10 Replies to “One Year”

  1. Politics impact every aspect of our lives, so your blog is the perfect place for it. Accepting that man and his actions isn’t possible, for they are unacceptable to any thoughtful person. One shouldn’t have to be liberal to protest his behaviors and the mess he is creating.

  2. It’s your blog; you can say whatever you think. We don’t have to read it. That being said, thanks for speaking up. Who would ever have thought one man could do so much damage? We must continue to resist.

  3. I don’t know you, I’m just one of your blogreaders.
    You are a brave woman, expressing your ideas and frustration and anger. The silent witness, the silent majority will try to keep you silent and that’s how a man, this man can go on and on.
    I’m a belgian, a european woman and our voting system is different, With the results he had, your president wouldn’t be president here. I read the paper, hear the news and I’m filled with horror, because his words are spread over the world and his behavior is an example for many other people.
    You’re a brave woman to stand up against evil and the sneaking poison that’s destroing our community.
    I hope that one day we can live in peace (rather idealistic, Ifear)
    Sorry for my pour english. I hope you understand what I mean.
    Love from Belgium!!!

  4. Well said. Thank you for your activism. It is a risk to live your beliefs and values but even more of one not to.

  5. Watching in disbelief from Canada. Well said .
    A major part of why I have always enjoyed your newsletter is your involvement.
    You inspired my personal creativity when it comes to raising money for school; which
    is a huge reflection of community involvement.
    Be a proud human and do fight to keep communities together.

  6. I too wondered what happened to all that energy. I didn’t like it that the women who took charge of the organization kept pushing it further and further toward a specific agenda.

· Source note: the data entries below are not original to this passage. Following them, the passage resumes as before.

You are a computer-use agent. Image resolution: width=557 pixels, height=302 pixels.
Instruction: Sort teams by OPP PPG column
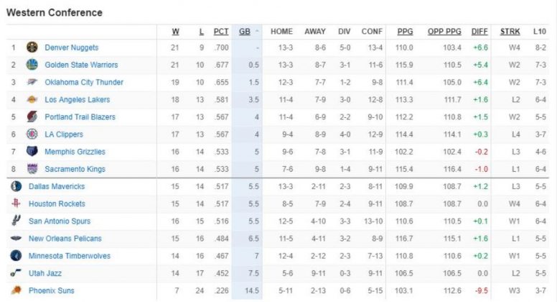444,32
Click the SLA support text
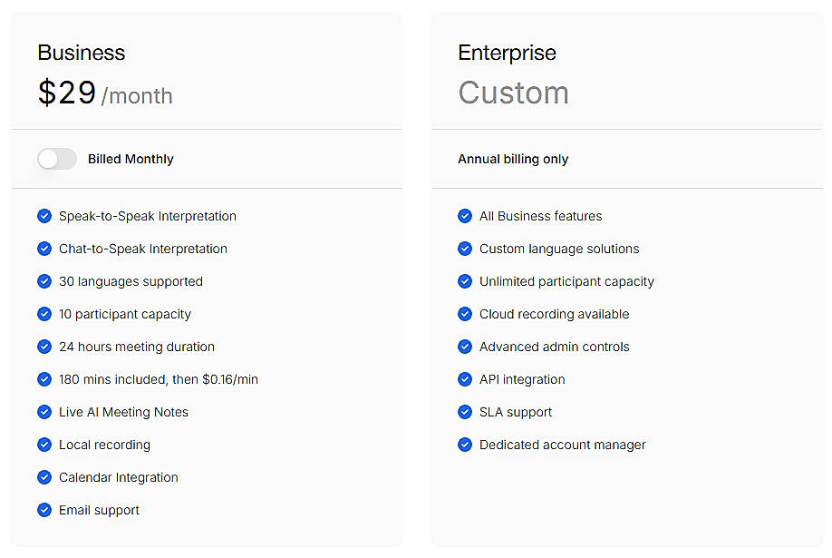Viewport: 832px width, 558px height. (516, 412)
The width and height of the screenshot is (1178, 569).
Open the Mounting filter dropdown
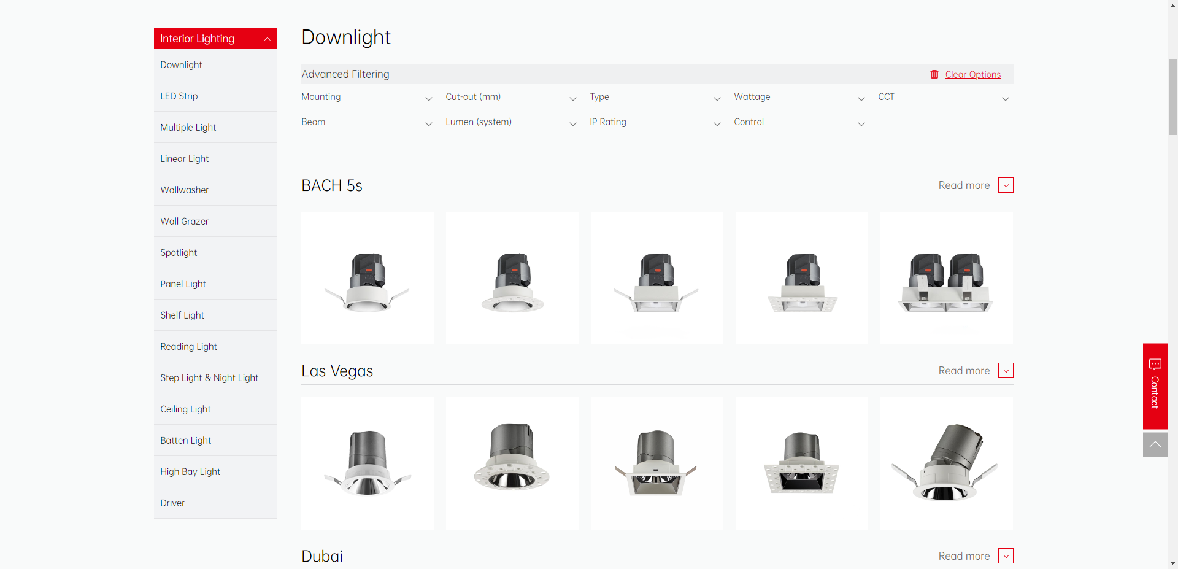(x=368, y=98)
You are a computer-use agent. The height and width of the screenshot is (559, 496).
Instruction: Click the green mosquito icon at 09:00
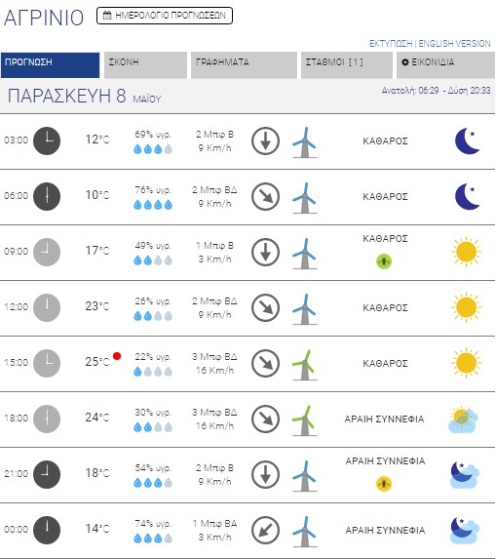[384, 261]
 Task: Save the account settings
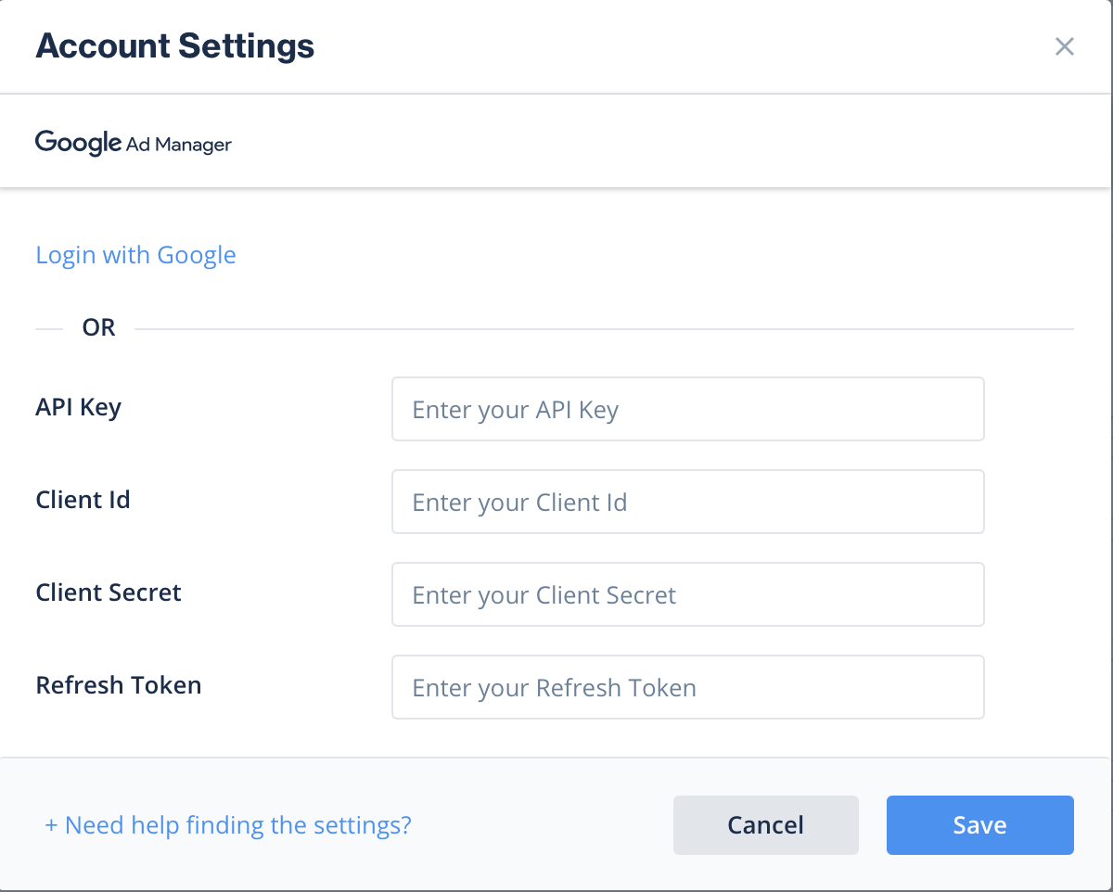tap(979, 825)
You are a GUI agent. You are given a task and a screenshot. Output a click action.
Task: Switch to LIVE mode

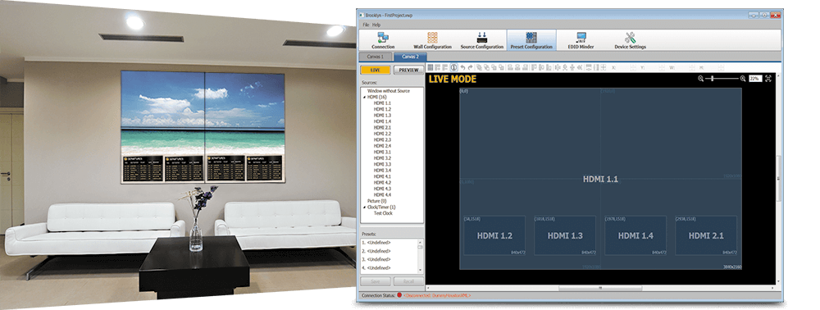point(375,70)
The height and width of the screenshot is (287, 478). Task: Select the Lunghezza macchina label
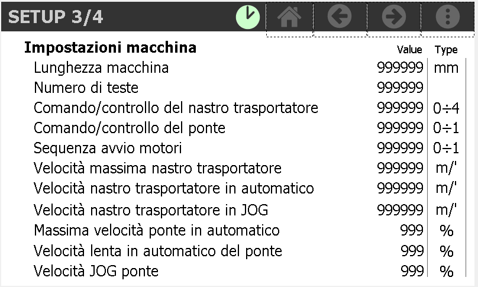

I was beginning to feel excluded (and my graduate work was in gender politics)
    Then I found out (last night) that our local League of Women Voters has doubled in membership and I saw the new Time magazine cover.
    Since you gave us a couple of links, here are a couple for you
    MLK’s last campaign
    Robert Kennedy’s speech in Indianapolis
    and something more to do with MLK’s Letter

  7. I’d like to know if you have used your voice to speak out against the atrocities of Hillary, Bill, the corruption of Bernie, and so on and so on. Or are you a Democratic hypocrite?

  8. I’m proud of you! My daughter and son-in-law marched here in San Diego last year. I even made him a pussy hat for Christmas. Stand up for yourself, and for all of us. <3 <3

  9. Thank you for speaking your truth! And thank you for taking a stand with your art. Friends and family have some “resist” coasters after the holidays thanks to your awesome spoon flower fabric. We have to keep channeling our anger to action…. My family and I will be in the streets again in Oakland this Saturday and continue making phone calls, examining our own bias, and resisting the hateful agenda of 45 and those around him in any way we can for another year.